PROBLEM DETAILS: Repeat the entries shown below with every word and mark intact.

DATA TO EXAMINE:

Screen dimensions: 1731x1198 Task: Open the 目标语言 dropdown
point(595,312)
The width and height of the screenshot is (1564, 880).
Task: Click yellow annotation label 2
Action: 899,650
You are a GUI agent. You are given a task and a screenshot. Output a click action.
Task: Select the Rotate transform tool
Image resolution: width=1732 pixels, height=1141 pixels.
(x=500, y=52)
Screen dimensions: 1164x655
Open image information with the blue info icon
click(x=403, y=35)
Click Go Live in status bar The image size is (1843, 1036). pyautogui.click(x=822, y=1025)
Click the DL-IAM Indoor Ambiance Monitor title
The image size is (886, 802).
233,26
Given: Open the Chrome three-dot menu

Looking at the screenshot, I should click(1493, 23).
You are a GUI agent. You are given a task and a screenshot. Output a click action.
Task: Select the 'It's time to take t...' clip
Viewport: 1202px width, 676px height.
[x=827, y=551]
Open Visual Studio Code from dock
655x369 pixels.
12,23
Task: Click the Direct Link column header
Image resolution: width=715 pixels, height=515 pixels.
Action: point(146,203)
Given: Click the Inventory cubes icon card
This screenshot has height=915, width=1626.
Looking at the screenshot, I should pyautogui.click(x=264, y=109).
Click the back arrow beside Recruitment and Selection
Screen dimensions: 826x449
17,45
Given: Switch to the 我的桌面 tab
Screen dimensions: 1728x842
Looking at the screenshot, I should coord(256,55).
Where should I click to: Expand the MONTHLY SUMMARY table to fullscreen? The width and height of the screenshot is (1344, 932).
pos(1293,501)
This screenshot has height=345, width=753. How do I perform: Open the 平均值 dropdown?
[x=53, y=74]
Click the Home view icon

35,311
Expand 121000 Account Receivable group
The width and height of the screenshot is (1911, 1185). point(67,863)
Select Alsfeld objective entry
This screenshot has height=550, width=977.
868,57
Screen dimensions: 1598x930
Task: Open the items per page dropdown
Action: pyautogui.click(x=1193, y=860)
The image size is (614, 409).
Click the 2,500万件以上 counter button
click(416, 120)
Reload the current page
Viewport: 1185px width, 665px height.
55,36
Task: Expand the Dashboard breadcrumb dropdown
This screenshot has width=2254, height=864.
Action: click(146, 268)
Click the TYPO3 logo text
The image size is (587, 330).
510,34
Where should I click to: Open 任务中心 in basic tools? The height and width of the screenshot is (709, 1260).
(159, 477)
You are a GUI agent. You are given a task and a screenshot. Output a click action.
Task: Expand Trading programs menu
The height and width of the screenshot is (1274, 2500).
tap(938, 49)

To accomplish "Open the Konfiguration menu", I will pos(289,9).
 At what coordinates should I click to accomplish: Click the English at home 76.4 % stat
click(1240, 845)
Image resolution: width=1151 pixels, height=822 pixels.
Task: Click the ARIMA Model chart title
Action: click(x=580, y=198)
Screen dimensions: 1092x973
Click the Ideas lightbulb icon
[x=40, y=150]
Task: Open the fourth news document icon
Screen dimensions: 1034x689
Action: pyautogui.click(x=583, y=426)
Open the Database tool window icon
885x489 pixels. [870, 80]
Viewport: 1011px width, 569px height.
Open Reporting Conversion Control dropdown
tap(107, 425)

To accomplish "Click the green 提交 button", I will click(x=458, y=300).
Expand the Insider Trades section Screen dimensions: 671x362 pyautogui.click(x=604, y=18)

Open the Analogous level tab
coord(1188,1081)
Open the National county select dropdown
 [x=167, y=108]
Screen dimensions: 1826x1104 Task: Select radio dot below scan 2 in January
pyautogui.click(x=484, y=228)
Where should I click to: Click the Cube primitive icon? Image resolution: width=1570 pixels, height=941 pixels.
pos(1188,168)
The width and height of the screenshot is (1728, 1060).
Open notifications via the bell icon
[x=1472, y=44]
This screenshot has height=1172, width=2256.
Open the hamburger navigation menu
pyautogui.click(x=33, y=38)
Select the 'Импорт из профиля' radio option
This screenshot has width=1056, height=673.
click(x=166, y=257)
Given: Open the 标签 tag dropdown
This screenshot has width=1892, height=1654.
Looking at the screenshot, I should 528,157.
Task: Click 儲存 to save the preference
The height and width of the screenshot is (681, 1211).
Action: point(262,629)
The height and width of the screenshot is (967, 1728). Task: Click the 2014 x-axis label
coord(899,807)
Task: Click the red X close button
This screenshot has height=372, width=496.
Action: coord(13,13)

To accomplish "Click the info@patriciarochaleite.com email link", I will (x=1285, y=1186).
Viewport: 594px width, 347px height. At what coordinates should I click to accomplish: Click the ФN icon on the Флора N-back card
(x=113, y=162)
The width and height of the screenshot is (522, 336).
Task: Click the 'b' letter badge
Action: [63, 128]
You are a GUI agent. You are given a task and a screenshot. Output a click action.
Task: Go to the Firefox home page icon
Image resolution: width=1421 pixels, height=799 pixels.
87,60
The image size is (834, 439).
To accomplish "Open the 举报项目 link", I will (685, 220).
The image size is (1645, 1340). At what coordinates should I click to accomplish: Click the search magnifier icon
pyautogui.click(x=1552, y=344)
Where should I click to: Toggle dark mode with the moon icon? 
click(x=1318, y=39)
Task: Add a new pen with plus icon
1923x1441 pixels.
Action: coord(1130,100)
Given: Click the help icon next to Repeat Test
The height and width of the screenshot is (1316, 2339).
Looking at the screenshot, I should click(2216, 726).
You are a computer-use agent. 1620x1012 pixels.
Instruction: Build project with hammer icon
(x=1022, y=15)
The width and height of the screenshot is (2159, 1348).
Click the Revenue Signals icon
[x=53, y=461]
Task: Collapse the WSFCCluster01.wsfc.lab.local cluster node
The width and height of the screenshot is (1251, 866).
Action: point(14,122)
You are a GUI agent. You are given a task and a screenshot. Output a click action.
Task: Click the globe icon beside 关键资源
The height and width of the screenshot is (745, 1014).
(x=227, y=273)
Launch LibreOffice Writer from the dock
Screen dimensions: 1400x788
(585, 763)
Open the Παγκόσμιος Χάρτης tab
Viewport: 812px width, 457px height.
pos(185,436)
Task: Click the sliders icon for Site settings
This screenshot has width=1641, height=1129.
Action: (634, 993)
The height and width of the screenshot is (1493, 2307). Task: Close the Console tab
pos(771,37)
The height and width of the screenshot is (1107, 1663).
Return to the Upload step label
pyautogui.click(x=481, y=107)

SOLUTION TO THIS TASK:
Screen dimensions: 1731x1198 Task: Open the 目标语言 dropdown
point(595,312)
The width and height of the screenshot is (1564, 880).
Task: Click yellow annotation label 2
Action: 899,650
You are a GUI agent. You are given a task and a screenshot. Output a click action.
Task: Select the Rotate transform tool
Image resolution: width=1732 pixels, height=1141 pixels.
(x=500, y=52)
Screen dimensions: 1164x655
Open image information with the blue info icon
click(x=403, y=35)
Click Go Live in status bar The image size is (1843, 1036). pyautogui.click(x=822, y=1025)
Click the DL-IAM Indoor Ambiance Monitor title
The image size is (886, 802).
233,26
Given: Open the Chrome three-dot menu

Looking at the screenshot, I should click(1493, 23).
You are a GUI agent. You are given a task and a screenshot. Output a click action.
Task: Select the 'It's time to take t...' clip
Viewport: 1202px width, 676px height.
[x=827, y=551]
Open Visual Studio Code from dock
655x369 pixels.
12,23
Task: Click the Direct Link column header
Image resolution: width=715 pixels, height=515 pixels.
Action: point(146,203)
Given: Click the Inventory cubes icon card
This screenshot has height=915, width=1626.
Looking at the screenshot, I should pyautogui.click(x=264, y=109).
Click the back arrow beside Recruitment and Selection
Screen dimensions: 826x449
17,45
Given: Switch to the 我的桌面 tab
Screen dimensions: 1728x842
Looking at the screenshot, I should coord(256,55).
Where should I click to: Expand the MONTHLY SUMMARY table to fullscreen? The width and height of the screenshot is (1344, 932).
pos(1293,501)
This screenshot has height=345, width=753. How do I perform: Open the 平均值 dropdown?
[x=53, y=74]
Click the Home view icon

35,311
Expand 121000 Account Receivable group
The width and height of the screenshot is (1911, 1185). point(67,863)
Select Alsfeld objective entry
This screenshot has height=550, width=977.
868,57
Screen dimensions: 1598x930
Task: Open the items per page dropdown
Action: pyautogui.click(x=1193, y=860)
The image size is (614, 409).
Click the 2,500万件以上 counter button
click(416, 120)
Reload the current page
Viewport: 1185px width, 665px height.
55,36
Task: Expand the Dashboard breadcrumb dropdown
This screenshot has width=2254, height=864.
Action: click(146, 268)
Click the TYPO3 logo text
The image size is (587, 330).
510,34
Where should I click to: Open 任务中心 in basic tools? The height and width of the screenshot is (709, 1260).
(159, 477)
You are a GUI agent. You are given a task and a screenshot. Output a click action.
Task: Expand Trading programs menu
The height and width of the screenshot is (1274, 2500).
tap(938, 49)

To accomplish "Open the Konfiguration menu", I will pos(289,9).
 At what coordinates should I click to accomplish: Click the English at home 76.4 % stat
click(1240, 845)
Image resolution: width=1151 pixels, height=822 pixels.
Task: Click the ARIMA Model chart title
Action: click(x=580, y=198)
Screen dimensions: 1092x973
Click the Ideas lightbulb icon
[x=40, y=150]
Task: Open the fourth news document icon
Screen dimensions: 1034x689
Action: pyautogui.click(x=583, y=426)
Open the Database tool window icon
885x489 pixels. [870, 80]
Viewport: 1011px width, 569px height.
Open Reporting Conversion Control dropdown
tap(107, 425)

To accomplish "Click the green 提交 button", I will click(x=458, y=300).
Expand the Insider Trades section Screen dimensions: 671x362 pyautogui.click(x=604, y=18)

Open the Analogous level tab
coord(1188,1081)
Open the National county select dropdown
 [x=167, y=108]
Screen dimensions: 1826x1104 Task: Select radio dot below scan 2 in January
pyautogui.click(x=484, y=228)
Where should I click to: Click the Cube primitive icon? Image resolution: width=1570 pixels, height=941 pixels.
pos(1188,168)
The width and height of the screenshot is (1728, 1060).
Open notifications via the bell icon
[x=1472, y=44]
This screenshot has height=1172, width=2256.
Open the hamburger navigation menu
pyautogui.click(x=33, y=38)
Select the 'Импорт из профиля' radio option
This screenshot has width=1056, height=673.
click(x=166, y=257)
Given: Open the 标签 tag dropdown
This screenshot has width=1892, height=1654.
Looking at the screenshot, I should 528,157.
Task: Click 儲存 to save the preference
The height and width of the screenshot is (681, 1211).
Action: point(262,629)
The height and width of the screenshot is (967, 1728). Task: Click the 2014 x-axis label
coord(899,807)
Task: Click the red X close button
This screenshot has height=372, width=496.
Action: coord(13,13)

To accomplish "Click the info@patriciarochaleite.com email link", I will (x=1285, y=1186).
Viewport: 594px width, 347px height. At what coordinates should I click to accomplish: Click the ФN icon on the Флора N-back card
(x=113, y=162)
The width and height of the screenshot is (522, 336).
Task: Click the 'b' letter badge
Action: [63, 128]
You are a GUI agent. You are given a task and a screenshot. Output a click action.
Task: Go to the Firefox home page icon
Image resolution: width=1421 pixels, height=799 pixels.
87,60
The image size is (834, 439).
To accomplish "Open the 举报项目 link", I will (685, 220).
The image size is (1645, 1340). At what coordinates should I click to accomplish: Click the search magnifier icon
pyautogui.click(x=1552, y=344)
Where should I click to: Toggle dark mode with the moon icon? 
click(x=1318, y=39)
Task: Add a new pen with plus icon
1923x1441 pixels.
Action: coord(1130,100)
Given: Click the help icon next to Repeat Test
The height and width of the screenshot is (1316, 2339).
Looking at the screenshot, I should click(2216, 726).
You are a computer-use agent. 1620x1012 pixels.
Instruction: Build project with hammer icon
(x=1022, y=15)
The width and height of the screenshot is (2159, 1348).
Click the Revenue Signals icon
[x=53, y=461]
Task: Collapse the WSFCCluster01.wsfc.lab.local cluster node
The width and height of the screenshot is (1251, 866).
Action: point(14,122)
You are a GUI agent. You are given a task and a screenshot. Output a click action.
Task: Click the globe icon beside 关键资源
The height and width of the screenshot is (745, 1014).
(x=227, y=273)
Launch LibreOffice Writer from the dock
Screen dimensions: 1400x788
(585, 763)
Open the Παγκόσμιος Χάρτης tab
Viewport: 812px width, 457px height.
pos(185,436)
Task: Click the sliders icon for Site settings
This screenshot has width=1641, height=1129.
Action: (634, 993)
The height and width of the screenshot is (1493, 2307). Task: Close the Console tab
pos(771,37)
The height and width of the screenshot is (1107, 1663).
Return to the Upload step label
pyautogui.click(x=481, y=107)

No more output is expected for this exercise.